1770: Prevalence and Incidence of Depression in Patients with Rheumatoid Arthritis: A Systematic Review

John E Oghene¹, Griffin Reed², Ian Saldanha³, Pooja Reddy⁴, Ahmed Elshazly⁵, Yuvaraj Singh⁶ and Deepan Dalal⁷, ¹Hospital of the University of Pennsylvania, Philadelphia, PA, ²Rhode island hospital, Brown University Warren Alpert School of Medicine, Providence, RI, ³Brown University School of Public Health, Providence, RI, ⁴Rhode island hospital, Brown University Warren Alpert School of Medicine, Seekonk, MA, ⁵Westerly Hospital, Yale New Haven Health, Westerly, RI, ⁶Saint Vincent Hospital, Worcester, MA, ⁷Brown University School of Medicine, Providence, RI

Background/Purpose: Depression is a common co-morbidity that has been shown to worsen symptoms such as pain, fatigue, decreased functional status, decreased disease remission, and response to therapy, and increases health care expenses by approximately 7% compared to non-depressed patients with rheumatoid arthritis. While the rates of depression have been reported in several epidemiologic studies, to calculate a more robust determination of the incidence and prevalence rates, we conducted a systematic review of all clinical trials and observational studies. This will help inform clinicians on appropriate screening and treatment of depression in patients with RA.
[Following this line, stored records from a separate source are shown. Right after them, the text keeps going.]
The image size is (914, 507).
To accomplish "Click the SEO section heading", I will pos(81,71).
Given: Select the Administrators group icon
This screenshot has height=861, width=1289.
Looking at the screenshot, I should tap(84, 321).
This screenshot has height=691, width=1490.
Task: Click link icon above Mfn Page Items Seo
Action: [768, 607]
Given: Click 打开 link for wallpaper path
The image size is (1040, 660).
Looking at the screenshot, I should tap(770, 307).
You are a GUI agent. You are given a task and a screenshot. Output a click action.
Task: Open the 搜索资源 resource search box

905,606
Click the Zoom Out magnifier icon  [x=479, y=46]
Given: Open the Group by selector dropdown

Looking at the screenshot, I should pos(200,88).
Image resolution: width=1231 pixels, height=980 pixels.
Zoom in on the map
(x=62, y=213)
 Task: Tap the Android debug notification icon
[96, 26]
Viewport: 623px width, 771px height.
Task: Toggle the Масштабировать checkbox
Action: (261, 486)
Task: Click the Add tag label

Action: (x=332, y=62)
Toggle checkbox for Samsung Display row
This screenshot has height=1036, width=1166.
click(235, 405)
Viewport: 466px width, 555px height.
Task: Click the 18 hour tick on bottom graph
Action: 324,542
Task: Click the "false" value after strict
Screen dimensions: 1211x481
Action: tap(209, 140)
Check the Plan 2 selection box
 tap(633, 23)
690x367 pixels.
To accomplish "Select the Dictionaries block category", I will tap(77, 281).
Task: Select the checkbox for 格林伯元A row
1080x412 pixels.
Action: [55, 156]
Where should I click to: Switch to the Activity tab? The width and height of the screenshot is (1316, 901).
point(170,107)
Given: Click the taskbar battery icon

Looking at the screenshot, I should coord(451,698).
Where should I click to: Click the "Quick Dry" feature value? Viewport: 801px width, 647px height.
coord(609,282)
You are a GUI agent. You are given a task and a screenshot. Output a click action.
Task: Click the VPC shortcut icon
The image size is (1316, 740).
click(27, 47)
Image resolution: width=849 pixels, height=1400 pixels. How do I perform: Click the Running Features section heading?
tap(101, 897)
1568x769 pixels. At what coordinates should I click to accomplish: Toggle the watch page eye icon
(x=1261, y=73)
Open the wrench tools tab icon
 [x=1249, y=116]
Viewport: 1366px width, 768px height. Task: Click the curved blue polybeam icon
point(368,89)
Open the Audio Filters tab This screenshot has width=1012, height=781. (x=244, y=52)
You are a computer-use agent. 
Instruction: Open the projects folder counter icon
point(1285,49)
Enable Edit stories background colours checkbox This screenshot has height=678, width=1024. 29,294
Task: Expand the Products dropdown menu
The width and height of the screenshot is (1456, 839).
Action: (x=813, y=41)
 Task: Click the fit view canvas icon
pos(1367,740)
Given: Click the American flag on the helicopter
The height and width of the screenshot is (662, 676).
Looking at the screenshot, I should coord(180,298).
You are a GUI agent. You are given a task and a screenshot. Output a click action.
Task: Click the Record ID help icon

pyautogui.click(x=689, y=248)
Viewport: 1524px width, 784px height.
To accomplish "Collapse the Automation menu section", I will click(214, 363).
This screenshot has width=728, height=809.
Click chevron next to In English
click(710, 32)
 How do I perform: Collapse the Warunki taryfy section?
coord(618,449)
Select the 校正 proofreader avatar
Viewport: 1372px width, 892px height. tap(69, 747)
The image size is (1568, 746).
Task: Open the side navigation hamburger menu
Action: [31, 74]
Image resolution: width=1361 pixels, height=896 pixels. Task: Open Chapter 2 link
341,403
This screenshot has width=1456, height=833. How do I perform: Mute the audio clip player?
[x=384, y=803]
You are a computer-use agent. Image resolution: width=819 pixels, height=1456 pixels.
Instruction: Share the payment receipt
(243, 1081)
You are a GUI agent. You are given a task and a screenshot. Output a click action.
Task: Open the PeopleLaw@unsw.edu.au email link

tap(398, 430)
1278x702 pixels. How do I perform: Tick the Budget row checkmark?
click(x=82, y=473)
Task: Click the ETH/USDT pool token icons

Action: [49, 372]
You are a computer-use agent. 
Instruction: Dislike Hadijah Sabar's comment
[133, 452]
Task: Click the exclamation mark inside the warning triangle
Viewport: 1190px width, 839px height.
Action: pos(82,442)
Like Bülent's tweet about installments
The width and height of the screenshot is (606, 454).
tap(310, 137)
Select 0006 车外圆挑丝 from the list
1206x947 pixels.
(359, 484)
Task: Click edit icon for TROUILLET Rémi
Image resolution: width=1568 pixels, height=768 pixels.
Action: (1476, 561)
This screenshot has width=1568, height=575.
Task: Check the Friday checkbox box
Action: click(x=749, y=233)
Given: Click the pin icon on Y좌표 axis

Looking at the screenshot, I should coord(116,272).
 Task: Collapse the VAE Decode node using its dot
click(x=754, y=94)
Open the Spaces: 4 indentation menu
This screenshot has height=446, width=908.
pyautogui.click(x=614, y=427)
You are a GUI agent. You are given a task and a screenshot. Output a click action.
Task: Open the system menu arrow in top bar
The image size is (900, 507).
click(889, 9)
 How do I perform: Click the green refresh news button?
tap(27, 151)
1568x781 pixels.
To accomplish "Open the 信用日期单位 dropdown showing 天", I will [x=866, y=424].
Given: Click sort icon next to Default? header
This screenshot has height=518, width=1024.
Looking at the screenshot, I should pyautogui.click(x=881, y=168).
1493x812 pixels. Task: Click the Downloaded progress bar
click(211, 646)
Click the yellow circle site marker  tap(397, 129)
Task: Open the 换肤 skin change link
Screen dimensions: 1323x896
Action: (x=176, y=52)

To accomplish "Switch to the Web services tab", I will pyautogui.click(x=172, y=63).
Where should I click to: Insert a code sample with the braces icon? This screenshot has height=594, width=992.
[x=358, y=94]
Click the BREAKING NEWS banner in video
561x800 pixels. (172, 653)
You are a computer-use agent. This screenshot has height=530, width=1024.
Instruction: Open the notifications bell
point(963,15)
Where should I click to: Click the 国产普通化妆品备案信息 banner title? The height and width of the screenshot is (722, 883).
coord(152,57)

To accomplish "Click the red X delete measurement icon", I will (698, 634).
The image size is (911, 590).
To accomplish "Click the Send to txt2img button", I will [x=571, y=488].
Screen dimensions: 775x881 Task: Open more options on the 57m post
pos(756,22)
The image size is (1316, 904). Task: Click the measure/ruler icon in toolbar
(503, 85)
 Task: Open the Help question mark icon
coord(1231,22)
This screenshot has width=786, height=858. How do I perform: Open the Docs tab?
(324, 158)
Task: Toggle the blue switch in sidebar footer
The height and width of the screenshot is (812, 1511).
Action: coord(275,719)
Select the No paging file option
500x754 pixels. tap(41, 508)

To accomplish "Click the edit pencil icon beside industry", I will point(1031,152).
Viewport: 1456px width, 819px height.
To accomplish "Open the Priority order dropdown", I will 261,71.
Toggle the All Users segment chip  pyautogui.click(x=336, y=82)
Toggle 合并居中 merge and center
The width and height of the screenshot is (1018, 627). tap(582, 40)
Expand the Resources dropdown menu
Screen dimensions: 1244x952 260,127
Methods: We searched Medline, Embase, Web of Science Core Collection, CINAHL, PsycInfo, and the Cochrane Central Register of Controlled Trials (CENTRAL) for cross-sectional or longitudinal studies that reported the incidence or prevalence of depression in patients with RA. All searches were run on June 18-19, 2020. Outcomes of interest were incidence or prevalence of any depression or moderate-to-severe depression according to any scale or specifically the most common scales: Hospital Anxiety and Depression Scale (HADS), Self-rating Depression Scale (SDS), Beck Depression Inventory (BDI), Patient Health Questionnaire (PHQ-9), Center for Epidemiological Studies Depression Scale (CESD), International Classification of Diseases (ICD) codes, or Diagnostic and Statistical Manual (DSM) criteria. For each outcome, we summarized the median and interquartile range (IQR) of the estimates across studies.

Results: Our search yielded 10,257 unique records, of which we screened 1,202 full-text articles. We included 154 studies that enrolled 905,154 patients with RA between 1979 and 2019. Studies were conducted all over the world but were most frequently in the U.S. (n=49 studies), U.K. (n=12), Canada (n=6), and Germany (n=6). Most studies (151/154; 98%) were in the outpatient setting. Most studies (120/154; 80%) were cross-sectional or reported on baseline disease prevalence only. Additionally, 34 longitudinal studies with follow-up durations of 0.5 to 10 years reported the incidence of depression. The prevalent outcome of any depression was reported by 137 studies, with a median prevalence of 26.5% [IQR 14.7%, 42.0%] and a median incidence over 0.5 to 4.6 years of 12.1% [IQR 7.6%, 17.8%] (Table 1). The outcome of moderate-to-severe depression was reported by 45 studies, with a median prevalence of 22.6% [IQR 14.2%, 30.5%] and an incidence over 2 years of 8.0% (one study).

Conclusion: Our data revealed a high prevalence and incidence of depression in patients with RA. Estimates of the prevalence of depression varied based on the depression scale used, however, these estimates are two to three times higher than in the general population. In clinical practice, early recognition and effective management of depression in patients with RA may improve their adherence to RA treatment plans and prolong disease remission. Ultimately, for rheumatologists to optimize the outcomes of their patients with RA, ensuring the adequate treatment of a patient's depression may be an important new responsibility.
Table 1: Median and interquartile ranges of estimates of prevalence and incidence of any depression and moderate-to-severe depression across included studies of patients with rheumatoid arthritis.
Disclosures: J. Oghene, None; G. Reed, None; I. Saldanha, None; P. Reddy, None; A. Elshazly, None; Y. Singh, None; D. Dalal, None.